Kegiatan ini me menghadirkan berbagai stakeholder terkait, mulai dari OPD dilingkungan pemerintah provinsi gorontalo seperti BAPPEDA, Dinas Penanaman Modal dan Pelayanan Terpadu Satu Pintu (PM-PTSP), Dinas Komunikasi dan Informasi, dinas Koperasi, UMKM Perindustrian dan Perdagangan, juga Kantor Perwakilan Bank Indonesia Gorontalo, Pegadaian, PT. Permodalan Nasional Madani (Persero) Gorontalo, BPJS Ketenagakerjaan, BSI, BRI, BFI finance, serta dari unsur media.
“Melalui kegiatan workshop ini, kami (l bertujuan menyampaikan SNLIK dengan mengundang pihak terkait termasuk pelaku-pelaku lembaga jasa keuangan,” ungkap Plt Kepala BPS Provinsi Gorontalo, Dwi Alwi Astuti.
Ia berharap melalui kegiatan tersebut, hasil survey yang telah dilakukan dapat dipahami dan bisa dimanfaatkan oleh lembaga jasa keuangan dan juga pemerintah.

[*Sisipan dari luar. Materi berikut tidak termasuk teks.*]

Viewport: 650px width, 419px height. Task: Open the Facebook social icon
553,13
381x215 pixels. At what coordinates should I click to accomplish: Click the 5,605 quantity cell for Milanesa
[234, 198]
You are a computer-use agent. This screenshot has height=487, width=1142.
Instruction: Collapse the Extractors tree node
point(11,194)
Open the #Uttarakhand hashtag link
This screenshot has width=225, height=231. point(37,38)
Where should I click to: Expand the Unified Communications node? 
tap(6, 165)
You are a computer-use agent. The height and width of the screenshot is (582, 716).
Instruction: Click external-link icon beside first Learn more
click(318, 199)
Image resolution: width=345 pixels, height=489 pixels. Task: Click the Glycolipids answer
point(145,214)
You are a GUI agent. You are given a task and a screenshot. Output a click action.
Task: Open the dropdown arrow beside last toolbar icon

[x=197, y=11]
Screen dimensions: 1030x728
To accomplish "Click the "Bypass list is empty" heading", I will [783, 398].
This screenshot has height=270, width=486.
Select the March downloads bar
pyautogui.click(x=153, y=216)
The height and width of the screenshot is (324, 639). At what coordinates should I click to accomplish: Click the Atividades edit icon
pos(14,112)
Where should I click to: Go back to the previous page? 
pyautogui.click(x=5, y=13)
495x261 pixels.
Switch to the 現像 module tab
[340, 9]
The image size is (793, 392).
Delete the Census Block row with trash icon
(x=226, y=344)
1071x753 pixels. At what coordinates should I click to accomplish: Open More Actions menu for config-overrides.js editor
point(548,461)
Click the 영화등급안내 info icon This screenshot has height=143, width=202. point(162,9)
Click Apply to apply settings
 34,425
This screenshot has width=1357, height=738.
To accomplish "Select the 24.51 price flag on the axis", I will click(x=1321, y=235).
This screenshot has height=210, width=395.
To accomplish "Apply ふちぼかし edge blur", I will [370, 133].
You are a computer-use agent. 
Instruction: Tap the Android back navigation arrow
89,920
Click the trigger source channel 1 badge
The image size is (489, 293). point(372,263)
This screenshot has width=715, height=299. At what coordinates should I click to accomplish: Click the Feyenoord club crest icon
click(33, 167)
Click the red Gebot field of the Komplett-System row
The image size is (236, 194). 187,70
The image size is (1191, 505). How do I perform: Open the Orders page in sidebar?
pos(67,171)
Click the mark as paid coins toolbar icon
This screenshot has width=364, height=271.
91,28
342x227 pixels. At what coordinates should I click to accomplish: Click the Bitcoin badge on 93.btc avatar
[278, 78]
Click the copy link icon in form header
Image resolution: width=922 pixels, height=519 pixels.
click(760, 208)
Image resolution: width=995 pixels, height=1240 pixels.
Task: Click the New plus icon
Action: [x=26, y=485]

“Diantaranya, guna menerapkan strategi dan perencanaan yang akan dilakukan kedepan terkait dengan lembaga jasa keuangan,” sambungnya.
Dwi menyampaikan, masyarakat yang sudah teliterasi dengan penggunaan jasa keuangan tidak akan mudah terjebak dengan jasa keuangan yang tidak kredibel.
“Misalnya investasi bodong dan lain-lain, jika literasinya bagus maka masyarakat menjadi teredukasi,” imbuhnya.
Lanjut dwi, begitu juga terkait dengan inklusi, jika pemanfaatan jasa keuangan lebih besar maka perekonomian akan jalan.
“Terutama bagi pelaku UMKM yang mungkin butuh pembiayaan- pembiayaan jadi semakin besar inklusinya, diharapkan akan semakin mendorong pertumbuhan ekonomi,” tandasnya.